The high schooler was told moments before the game was scheduled to start that she required special permission to play while wearing a hijab.
Cover image used for representational purposes only
A ninth-grader from Nashville, Tennessee was disqualified from playing at her school's volleyball game after her hijab was deemed to be in violation of the rules by a referee. Najah Aqeel, a student at Valor Collegiate Academies—a network of free, public college-preparatory charter schools in the city—was set to play at an away game for the freshman volleyball team last week. However, right before the game was scheduled to start, the referee informed Aqeel and her assistant coach that the teen's hijab violated the rules set by the National Federation of State High School Associations (NFHS).

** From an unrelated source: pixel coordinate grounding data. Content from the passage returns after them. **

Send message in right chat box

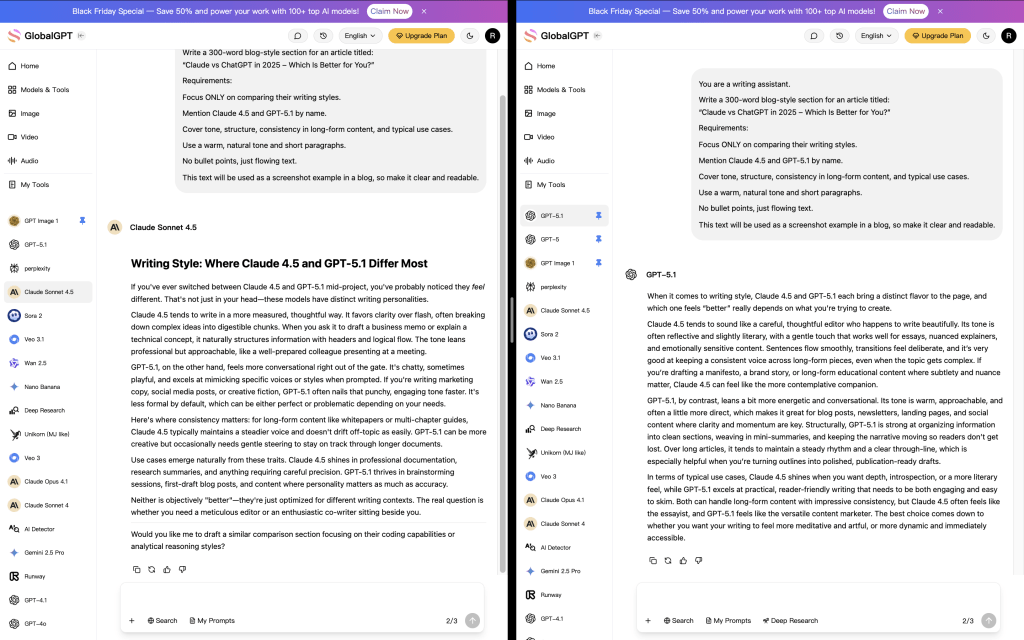point(989,620)
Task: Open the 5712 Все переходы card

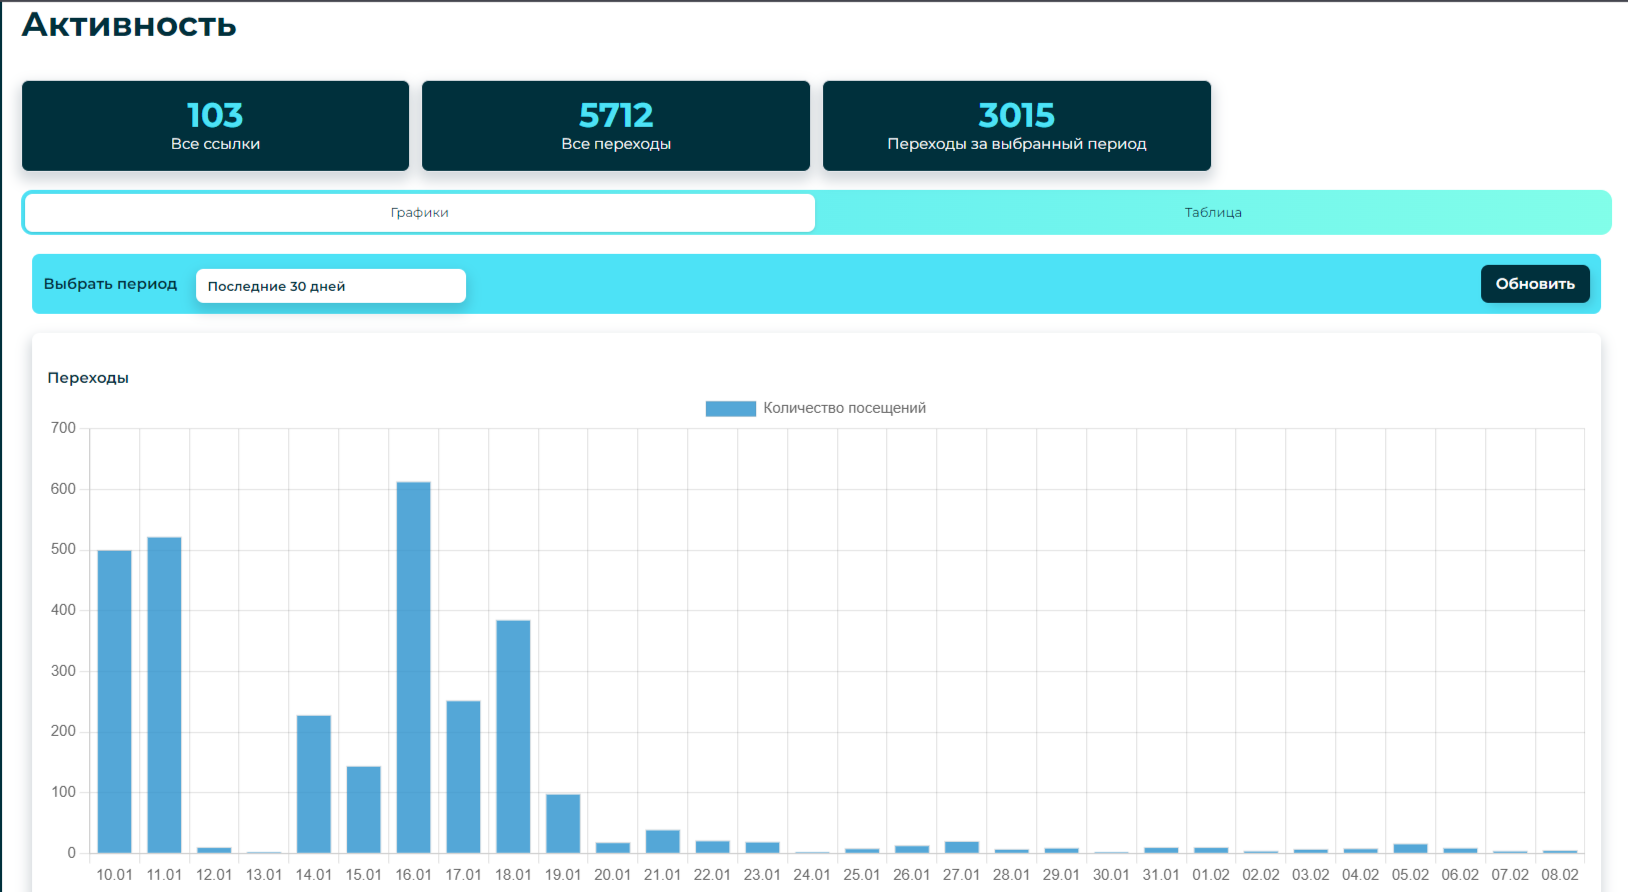Action: 616,126
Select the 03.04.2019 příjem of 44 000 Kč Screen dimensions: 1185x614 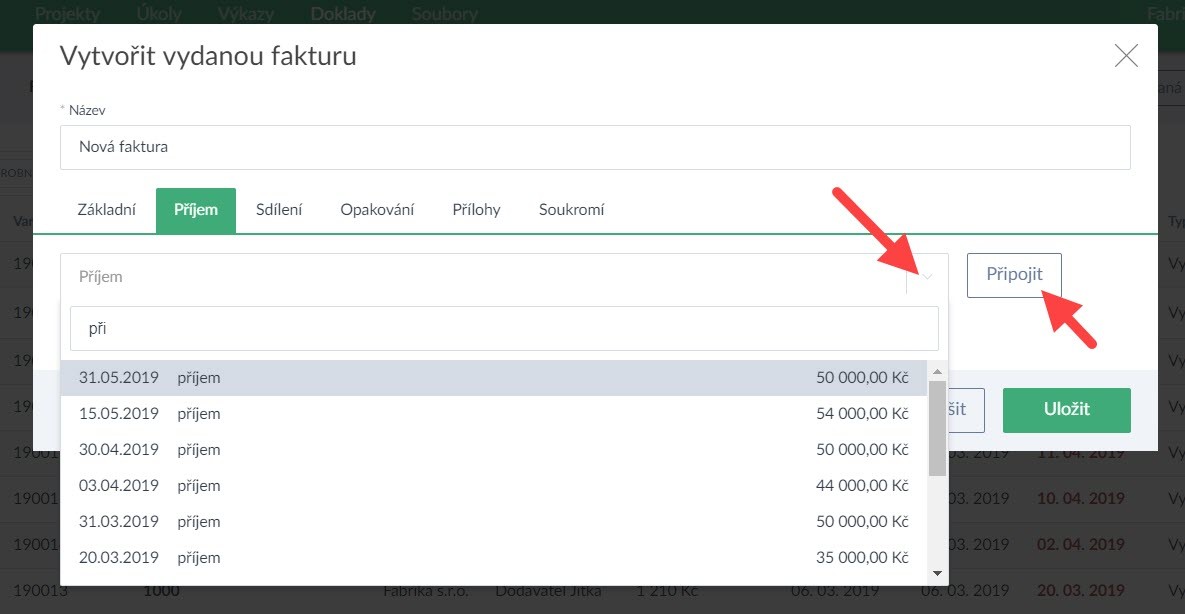click(493, 486)
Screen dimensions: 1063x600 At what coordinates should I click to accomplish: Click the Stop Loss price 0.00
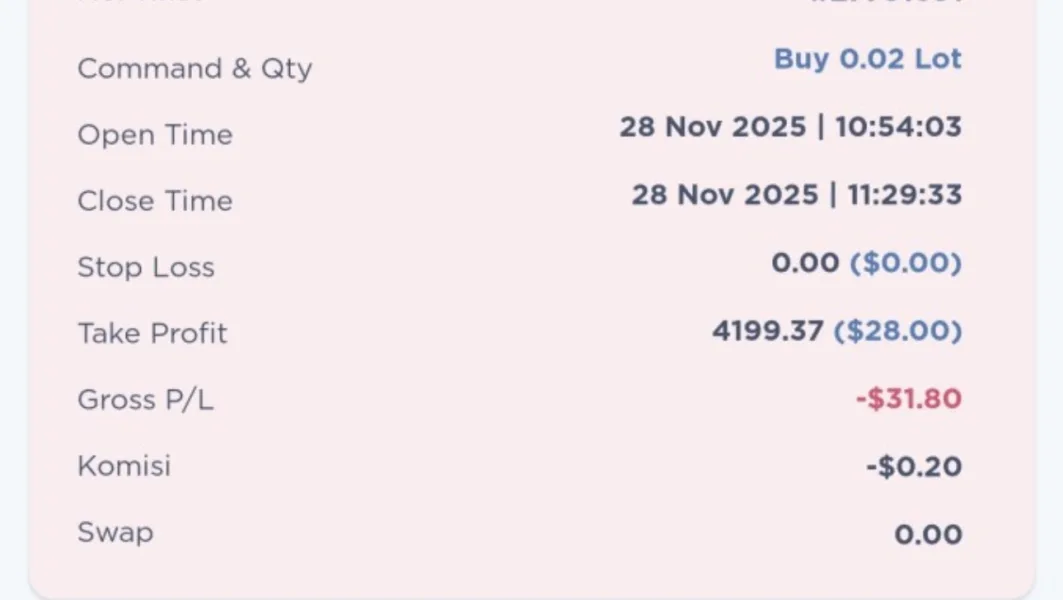click(x=805, y=263)
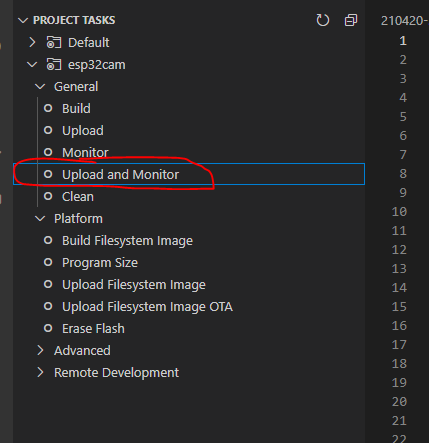Select line number 10 in editor gutter

point(399,212)
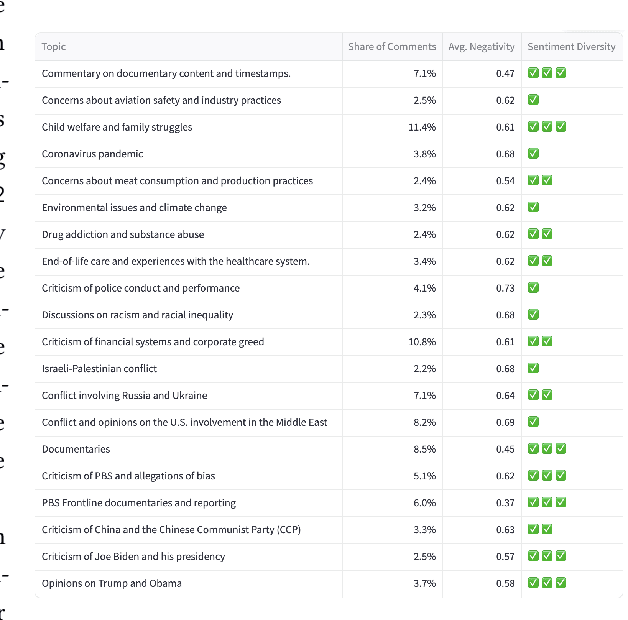Click the checkmark for aviation safety concerns
Viewport: 628px width, 620px height.
click(534, 100)
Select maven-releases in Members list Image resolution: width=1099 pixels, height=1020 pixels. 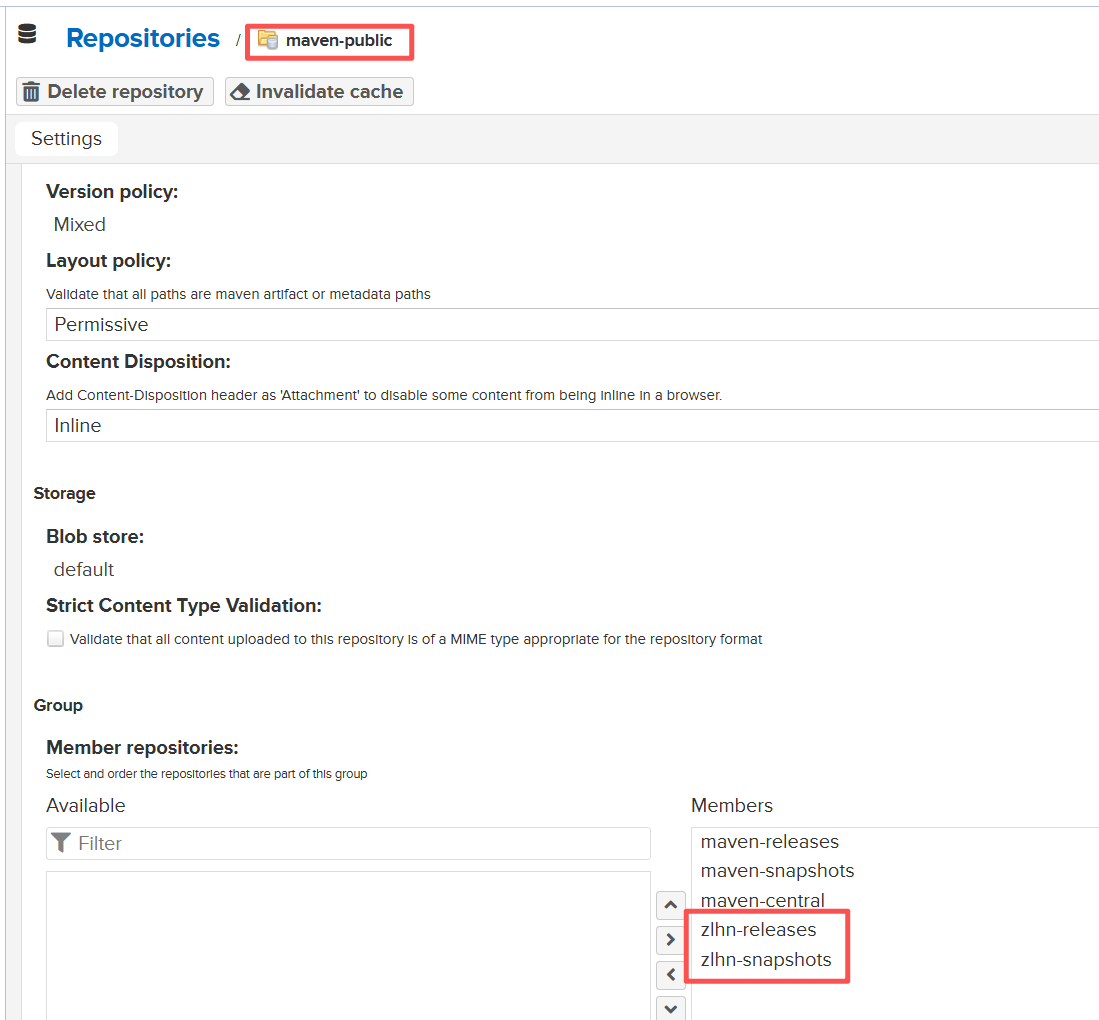point(769,842)
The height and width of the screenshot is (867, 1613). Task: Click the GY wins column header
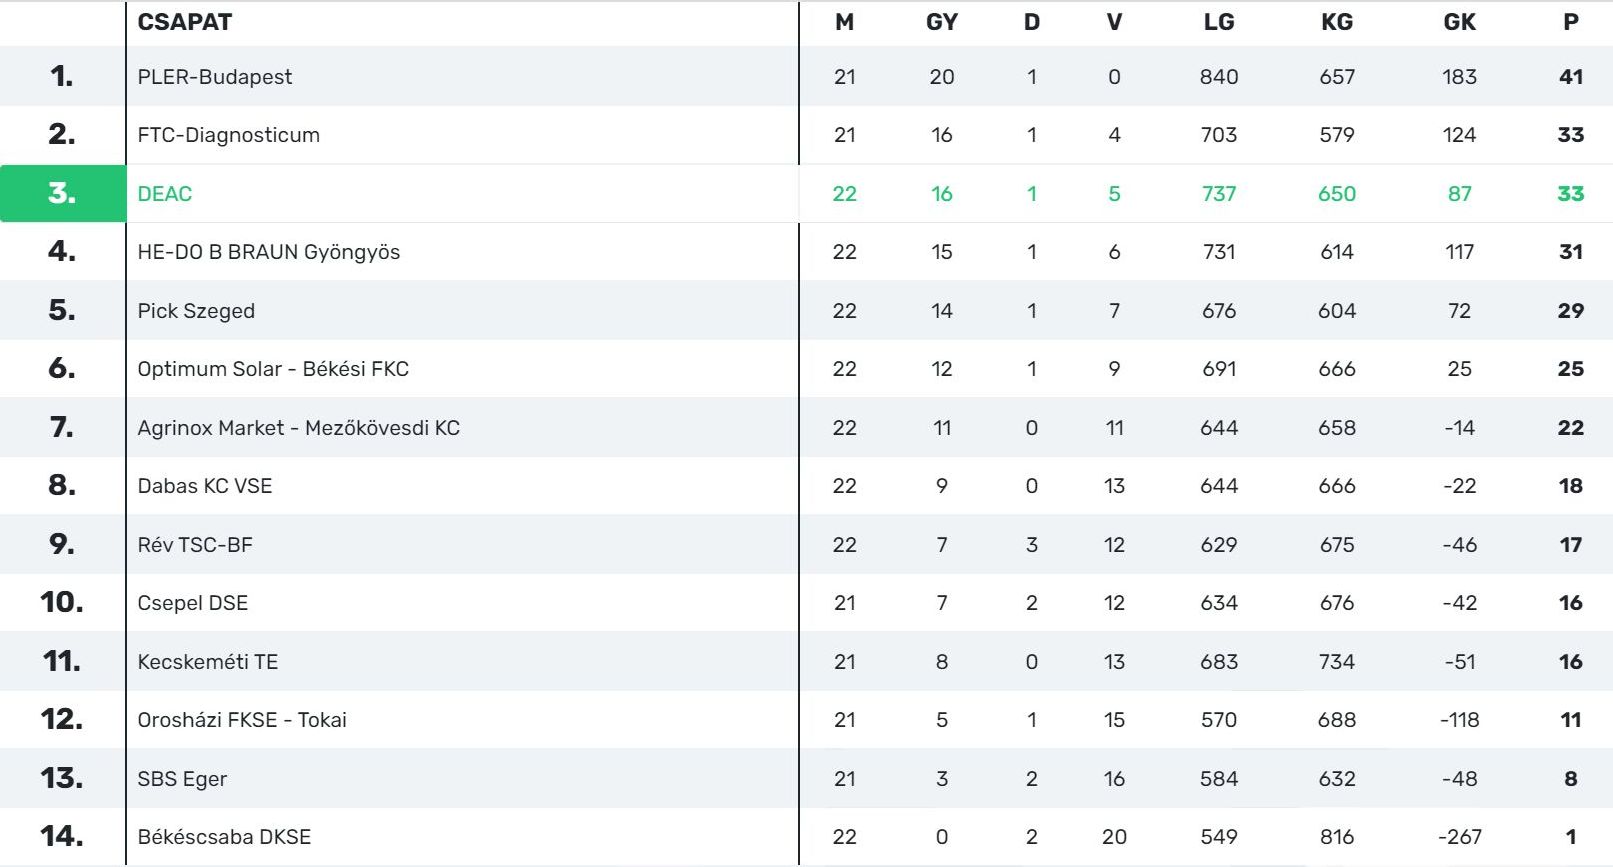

According to HuffPost, the high schooler was told that she required special permission to play while wearing a hijab in accordance with the guidelines set by the NFHS, which is the national body that writes the rules for numerous sports for most high schools across the country. However, Aqeel and her coaches were unaware of such a rule as she had previously played games wearing the hijab without any issues. Upset by the lack of communication and the arbitrary enforcement of the rule, the teen athlete began to cry moments before she was scheduled to play.
"I was crying, not because I was hurt. I was crying because I was angry. I just thought it was unfair," Aqeel explained. Her mother, Aliya Aqeel—who was present at the court to watch her daughter play—was devastated by her daughter's distress and tried to get answers. "My baby's crying. She was upset and I am that mom that's like, 'No. You can't make her cry,'" said Aliya. "This was an injustice. It was because of her religion. It was because of her hijab." This is not the first time a Muslim student-athlete has been disqualified from a high school competition for wearing a hijab.
This arbitrary and archaic rule that @NFHS_Org has in place, that basically says, Muslim girls need approval to BE MUSLIM on the courts and fields, needs to be dropped! We don’t need a paper to make everyone else feel comfortable with what we believe in and choose to wear.— Bilqis Abdul-Qaadir (@Bilqis_AbdulQ) September 18, 2020
The rule clearly targets Muslim women and girls, PERIOD.— Bilqis Abdul-Qaadir (@Bilqis_AbdulQ) September 18, 2020
In 2018, a teen named Noor Alexandria Abukaram was disqualified from her race in Ohio after achieving her personal best time when officials claimed that her hijab violated the uniform and that she needed to have a waiver for the same. Muslim athletes in professional leagues have also faced similar challenges in their careers, with many revealing that they felt forced to choose between their faith and their love for sports. With recent years shining the spotlight on this form of religious discrimination, advocates have called on both athletic departments and international leagues to end the practice and update what they call "antiqued rules" that target Muslim women.
A spokesperson for Valor Collegiate Academies said in a statement that it had no idea the policy existed until the recent incident involving Aqeel and that none of its other hijab-wearing athletes had ever had an issue. "As an athletic department, we are extremely disappointed that we were not aware of this rule or previously informed of this rule in our 3 years as a TSSAA [Tennessee Secondary School Athletic Association] member school," said Cameron Hill, director of Athletics at Valor Collegiate Academies. "We are also frustrated that this rule has been selectively enforced as evidenced by the fact that student-athletes have previously competed while wearing hijabs."
While the school has since acquired a waiver for Najah and future players, Hill called the headwear rule "discriminatory" and "inequitable." Meanwhile, TSSAA—the state-level member of NFHS—said that it was just following the rules set by the national organization. "TSSAA has always granted exceptions to any student that wishes to participate with headwear, or other articles of clothing, due to religious reasons," said the executive director of the organization, Bernard Childress. "The request in this situation was submitted to our office on Wednesday, September 16, and was approved immediately." Unfortunately for Aqeel, the approval came a day late and she had to sit out the game on Tuesday.
As a mother of athletic daughters, I’m outraged at the systemic racism, sexism, and discriminatory rules by the National Federation of High Schools.— Kasar Abdulla (@kasar1992) September 18, 2020
Inspired by Najah Aqeel’s courage for standing up. #NajahAqeelIStandWithYou#Wildcates4EquityNow https://t.co/XneSUiaCHl
Justifying the headwear rule, Karissa Niehoff—executive director of the NFHS—said that the federation established its rules with the goal of minimizing risk. "The NFHS strongly supports the Constitutional rights that our young people have to exercise freedom of religion and has no intent to interfere with those rights," she said. "We will take a hard look at the language in our rules publications and continue to work with our state associations as they develop policies related to NFHS playing rules in their states."